Posted on: August 16, 2024, 08:04h. 

Last updated on: August 14, 2024, 10:10h.

EDITOR’S NOTE: “Vegas Myths Busted” publishes a new entry every Monday, with a bonus Flashback Friday edition. Today’s entry in our ongoing series originally ran on Sept. 25, 2023. 


Sorry, Barry Manilow. You didn’t beat Elvis Presley’s record for consecutive sell-outs at the Westgate in Las Vegas last year. According to a plaque on display at that very casino resort, you still have 200 concerts left to play there.

Elvis plaque at the Westgate Hotel
The plaque attached to the famous bronze statue of Elvis at the Westgate Hotel is a liar. (Image: drfumblefinger.com)

Just kidding, Barry. The figure on the plaque is a hunka hunka burning crap.

On Sept. 8, 1978, close to the year anniversary of Presley’s death, then-Las Vegas Hilton owner Barron Hilton unveiled a bronze statue of the King, sculpted by Carl Romanelli, as the climax of a Hilton convention called “Always Elvis.”

Barron Hilton (Paris Hilton’s grandfather), Priscilla Presley (Elvis’ ex-wife) and Vernon Presley (his father) unveil the Elvis statue and its erroneous plaque in 1978. (Image: X/Twitter/Westgate)

According to the plaque attached to the statue’s base, Elvis performed a record 837 consecutive sold-out shows at the hotel, which opened as the International, from July 31, 1969 through December 12, 1976.

That number is 201 sold-out performances more than Elvis actually gave.

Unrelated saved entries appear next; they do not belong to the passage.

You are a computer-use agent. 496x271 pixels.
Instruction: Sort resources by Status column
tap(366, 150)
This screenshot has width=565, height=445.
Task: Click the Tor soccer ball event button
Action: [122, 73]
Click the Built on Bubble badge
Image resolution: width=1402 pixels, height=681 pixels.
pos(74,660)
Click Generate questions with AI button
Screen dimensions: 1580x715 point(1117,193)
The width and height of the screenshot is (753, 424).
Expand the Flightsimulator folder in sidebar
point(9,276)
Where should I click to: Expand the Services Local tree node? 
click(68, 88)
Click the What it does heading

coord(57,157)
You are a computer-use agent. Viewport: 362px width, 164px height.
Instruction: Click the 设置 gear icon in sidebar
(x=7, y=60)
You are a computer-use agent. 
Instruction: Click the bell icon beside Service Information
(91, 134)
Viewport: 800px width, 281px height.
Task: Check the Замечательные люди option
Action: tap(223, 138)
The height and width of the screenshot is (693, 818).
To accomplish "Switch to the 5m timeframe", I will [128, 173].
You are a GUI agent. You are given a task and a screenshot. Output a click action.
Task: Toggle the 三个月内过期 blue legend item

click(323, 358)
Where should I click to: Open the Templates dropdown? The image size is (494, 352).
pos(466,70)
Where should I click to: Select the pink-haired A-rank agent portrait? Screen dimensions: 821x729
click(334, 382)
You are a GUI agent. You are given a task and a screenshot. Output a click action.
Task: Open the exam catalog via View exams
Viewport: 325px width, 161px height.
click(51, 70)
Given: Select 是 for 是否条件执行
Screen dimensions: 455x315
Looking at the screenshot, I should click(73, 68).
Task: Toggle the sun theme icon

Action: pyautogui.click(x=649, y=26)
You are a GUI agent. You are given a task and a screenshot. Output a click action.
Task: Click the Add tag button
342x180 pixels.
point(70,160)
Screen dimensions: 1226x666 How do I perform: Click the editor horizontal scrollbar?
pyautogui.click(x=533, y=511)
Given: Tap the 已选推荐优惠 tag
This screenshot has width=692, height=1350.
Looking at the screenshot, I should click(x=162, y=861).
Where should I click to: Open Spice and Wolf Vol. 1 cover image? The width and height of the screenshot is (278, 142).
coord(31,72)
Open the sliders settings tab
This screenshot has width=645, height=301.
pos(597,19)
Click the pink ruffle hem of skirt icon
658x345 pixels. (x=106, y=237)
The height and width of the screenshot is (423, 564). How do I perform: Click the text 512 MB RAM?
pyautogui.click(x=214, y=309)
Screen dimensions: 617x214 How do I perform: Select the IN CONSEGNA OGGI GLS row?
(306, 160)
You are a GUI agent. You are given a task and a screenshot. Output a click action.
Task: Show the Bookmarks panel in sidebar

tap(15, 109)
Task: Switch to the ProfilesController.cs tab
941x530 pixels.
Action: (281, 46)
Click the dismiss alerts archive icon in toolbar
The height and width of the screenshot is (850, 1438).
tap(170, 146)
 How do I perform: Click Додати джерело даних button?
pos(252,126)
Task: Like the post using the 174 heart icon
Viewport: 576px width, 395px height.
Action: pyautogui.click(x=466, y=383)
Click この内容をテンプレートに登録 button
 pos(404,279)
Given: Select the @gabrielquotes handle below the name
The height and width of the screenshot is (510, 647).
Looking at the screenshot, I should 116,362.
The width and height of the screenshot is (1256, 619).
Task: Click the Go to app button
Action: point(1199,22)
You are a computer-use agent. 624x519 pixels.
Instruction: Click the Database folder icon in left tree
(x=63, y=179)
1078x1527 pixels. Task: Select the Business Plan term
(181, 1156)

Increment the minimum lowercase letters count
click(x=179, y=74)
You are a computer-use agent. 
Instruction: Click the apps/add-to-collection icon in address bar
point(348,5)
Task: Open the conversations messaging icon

This could have just resulted from an innocent mistake, of course. Then again, there are other, equally plausible, explanations.

Some suspect that Hilton, who purchased the International from owner Kirk Kerkorian only a year into Elvis’ eight-year residency, inflated the number of concerts Elvis played to cover up egregious fire code violations.

If Elvis had indeed played to 2.5 million people, as the plaque claims, that would have meant the showroom was packed way beyond its reported capacity of 1,150. Even at 837 concerts, that’s 2,986 people per show. But that’s still better than admitting that, at 636 shows, 3,930 people were allowed in at a time.

The Manager Did It

Another possibility is that both the shows and their total audience were exaggerated in number by someone who specialized in exaggerations.

Not only was Col. Tom Parker secretly an illegal immigrant from the Netherlands, which is why he is believed to have never allowed Elvis to tour outside the US, but Elvis’ longtime manager never served as a colonel in any military organization.

Two and a half million Elvis fans can’t be wrong, but plaques can be. (Image: amazon.com)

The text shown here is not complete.